Суд, принявший решение о заключении Мити под стражу, состоялся в последней декаде ноября. Кира оказалась на суде впервые в жизни и по той причине плохо отдавала себе отчет в серьезности происходящего. Люди в мундирах и судья в мантии казались ей ряжеными, то и дело ее подмывало встрять в процесс и заговорить с этими людьми какими-то простыми, привычными словами, но многоопытный Лев Борисович придерживал ее за локоть.
Как-то невольно внимание ее привлекли часы на руке прокурорского работника – Кира очень хорошо знала, сколько именно стоит эта модель, – и вообще она стала замечать такие вещи, на которые раньше просто не обращала внимание. Разве, думала она, прокурорская зарплата позволяет приобретать такие часы? И какое же тогда право имеет этот упитанный, холеный до неприличия человек судить ее мужа, даже если тот и в самом деле в чем-то виновен?
Стратегией занимался Лев Борисович, ей же оставались тягостные заботы, которые буквально выматывали ее. Промозглыми утрами ездила она с передачами в Бутырскую тюрьму и там, ожидая своей очереди, присматривалась к своим товарищам по несчастью. Они же в совокупности давали представление о всем российском обществе. Здесь были люди разных национальностей, разных возрастов и разного достатка, и как-то не верилось, что все эти трогательные в своей непрактичности пожилые женщины – матери отъявленных преступников и негодяев.

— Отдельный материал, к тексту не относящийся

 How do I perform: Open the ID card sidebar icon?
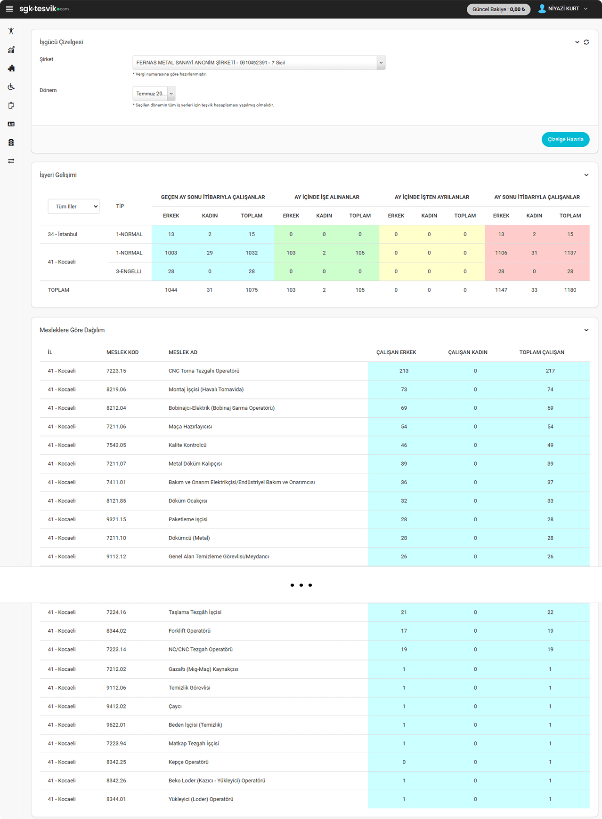click(x=11, y=124)
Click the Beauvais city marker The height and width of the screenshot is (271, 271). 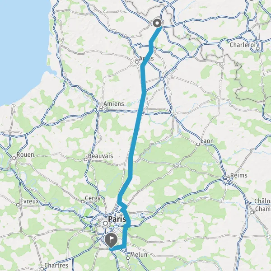point(86,159)
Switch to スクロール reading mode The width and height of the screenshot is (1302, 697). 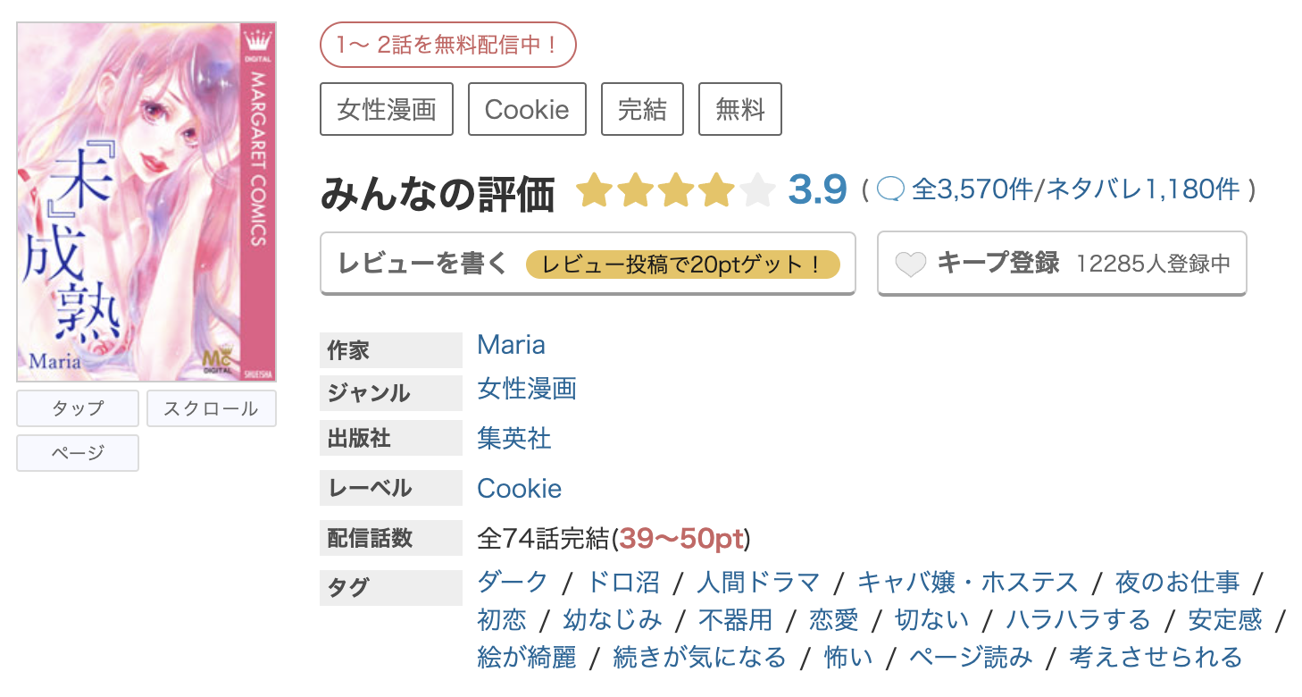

Так же, как и Алексей, Кира неукоснительно соблюдала целомудренный договор, заключенный ими в кафе на Ленинском. Катя Ренникова регулярно приносила ей известия, что он по-прежнему дома, но каждый раз, когда заходил у них об этом разговор, у нее падало сердце в предчувствии роковой новости. Ей было невыразимо тяжело не говорить с ним и не видеть его, но сознание его присутствия давало ей иллюзию какой-то поддержки, а всего вероятнее, то была вовсе не иллюзия. Кира знала, что известие о его отъезде наложит на нее такой груз тоски, который она боялась не снести. Однажды она не выдержала, заскочила в метро и проехала несколько остановок от «Багратионовской» до «Молодежной» и долго стояла в березовой роще перед его домом, пока в окне кухни не мелькнул знакомый силуэт.